Fenerbahçe, kendi evinde ağırladığı AEL’in maçın başlarındaki cılız direnişine karşın oldukça zengin bir futbol gösterisi, ilk yarıda şov halinde geçen hücum etkinliğiyle renklendirmekteydi Saracoğlu’ndaki müsabakayı...
Sadece beş-altı dakika süren AEL’in çıkışına Fenerbahçe orta alandaki kesif top hakimiyeti ile cevap veriyordu. Cristian-Meireles-Kuyt hatta Stoch’un top alışverişleri ve dikey kullanımdaki paslaşma gösterileri ilk 45’te iki güzel golün sahibi haline getiriyordu sarı-lacivertli ekibi...
Burada Kuyt’ın futbol özelliklerini dikkatle işaretlememiz gerektiğini sanırım... Bu futbolcunun formasına iyice ısınış havası dışında çabuk top kullanma ustalığını, boşa kaçıp kendini gösterme maharetlerini ve takımı ateşleme konusundaki profesyonelliklerini alkışlamak gerekir... İlk goldeki topu çalışı ve ilk filelere vuruşundaki bilgelik çok önemliydi doğrusu... Eğer vuruşu yerden yapsaydı AEL defans kalabalığına çok da doğal olmaz mıydı bu önemli Avrupa Şampiyonası’nda...
* * *
Maçın ikinci yarısında ilk devredeki iki farklı sonucu korumanın ince hesapları göze çarpmaktaydı Fenerbahçe’de... Yan-ileriye kullanılan “garanti paslar” dışında biraz da “zamana oynama” jokerini kullanmakta yani sarı-lacivertli ayaklar... AEL’in genelde sahada topsuz kalışındaki çaresizliği takımı sinirlendiriyor bu durum Sow’a son adam alarak faul yapan Ouon’ın kırmızı kartı yiyerek 10 kişi kalmasına kadar devam ediyordu Saracoğlu’nda...

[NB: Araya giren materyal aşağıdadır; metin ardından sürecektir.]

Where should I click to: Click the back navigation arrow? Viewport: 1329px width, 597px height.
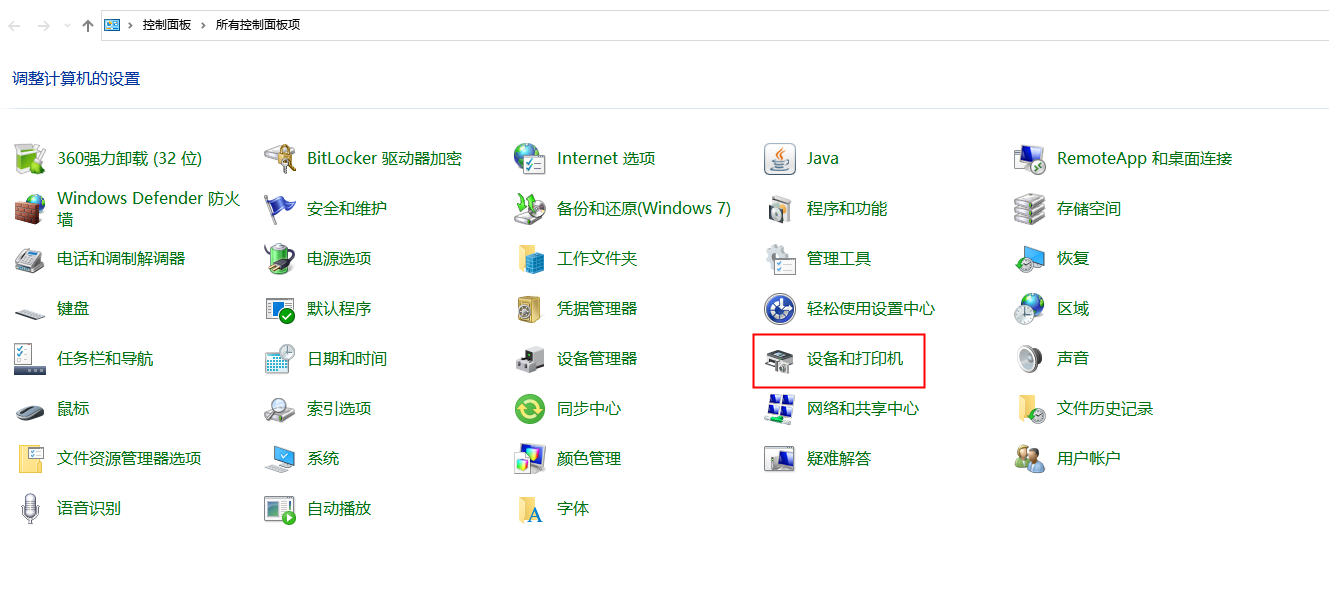coord(15,26)
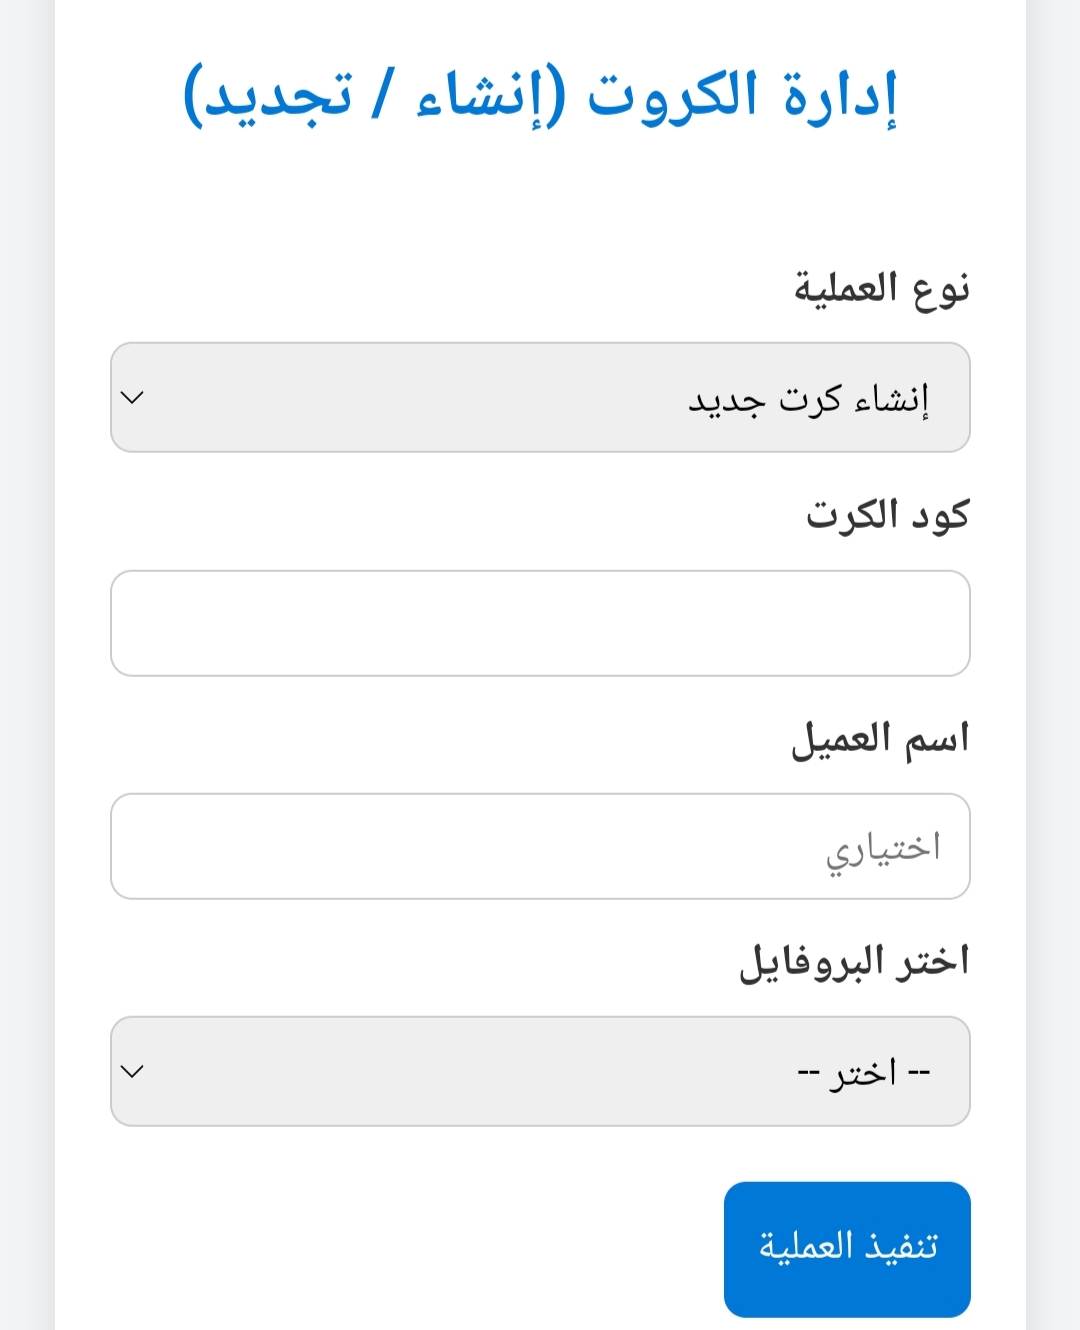Screen dimensions: 1080x1330
Task: Click the chevron arrow of the operation type dropdown
Action: pyautogui.click(x=132, y=397)
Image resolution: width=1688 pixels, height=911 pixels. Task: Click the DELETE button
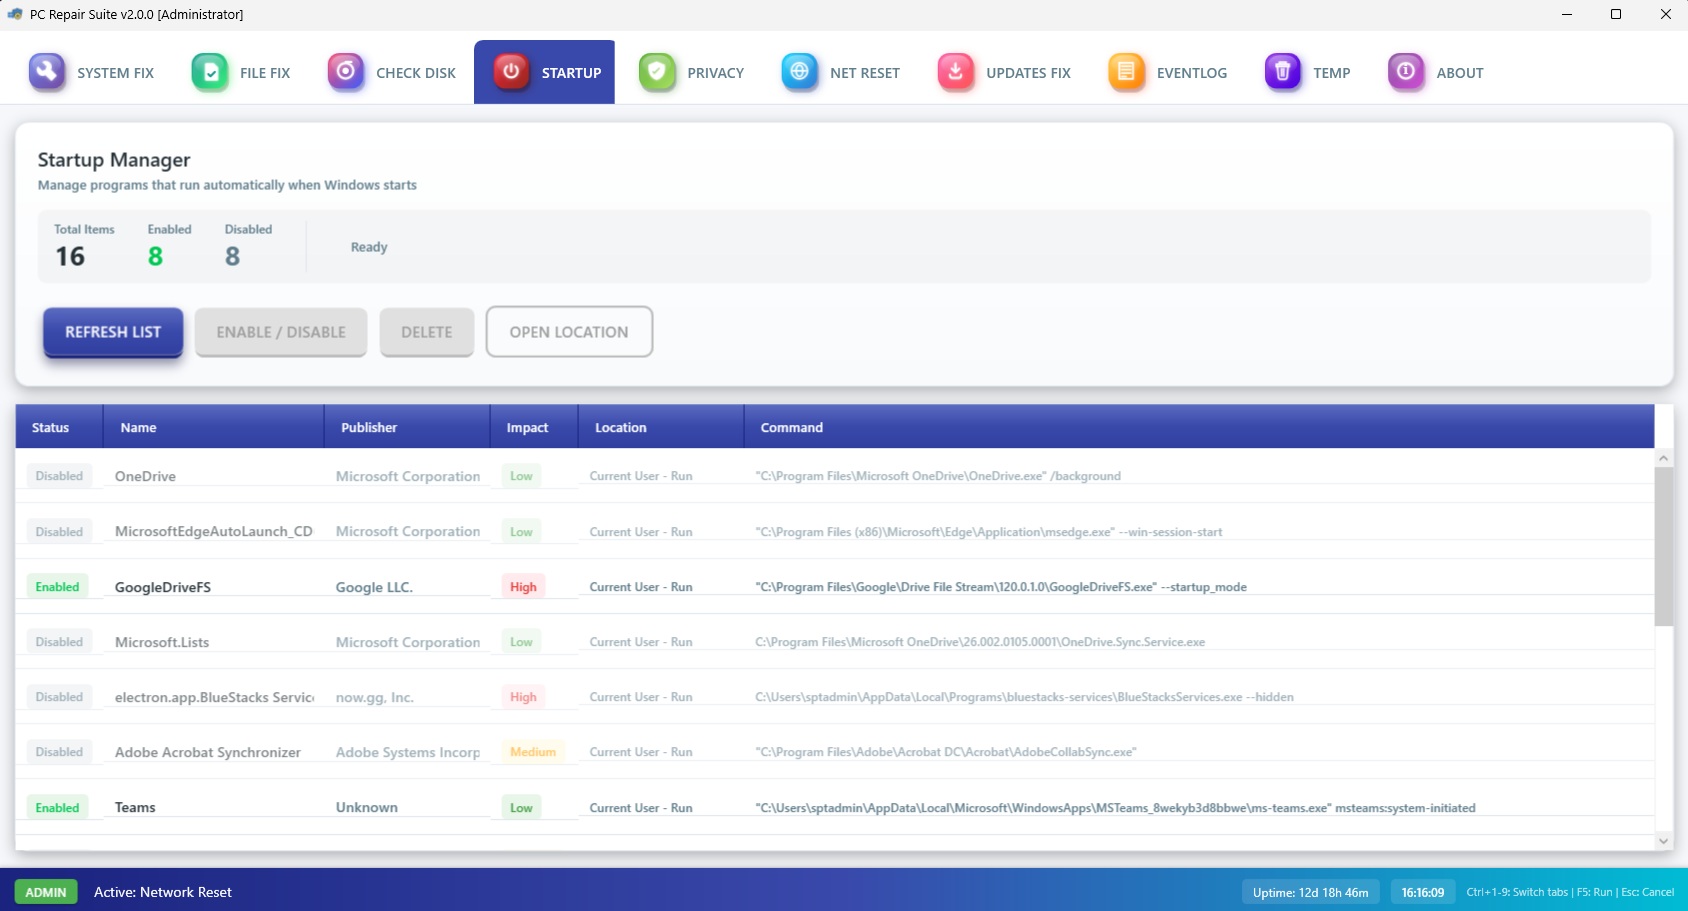click(x=426, y=331)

Özetle Fenerbahçe’nin dünkü net galibiyeti yanında takım oyunu olarak da bütünleşmenin, yani defans-orta saha ve gol bölgelerindeki kaynaşmanın renklenip canlandığını söyleyebiliriz... Ancak ‘sol kanatta Stoch mu Caner mi’ sualinin net cevabını Aykut hoca da henüz bulmuş görünmüyor... Ayrıca Sow’un uçtaki iyi niyetlerine rağmen fiziksel yapısına bir türlü getiremediği çabukluk ve zindelik sorunu da bakalım hangi haftalarda giderilecek? Dünkü 90 dakikadan sonra umutla beklemekten başka ne yapılabilir ki!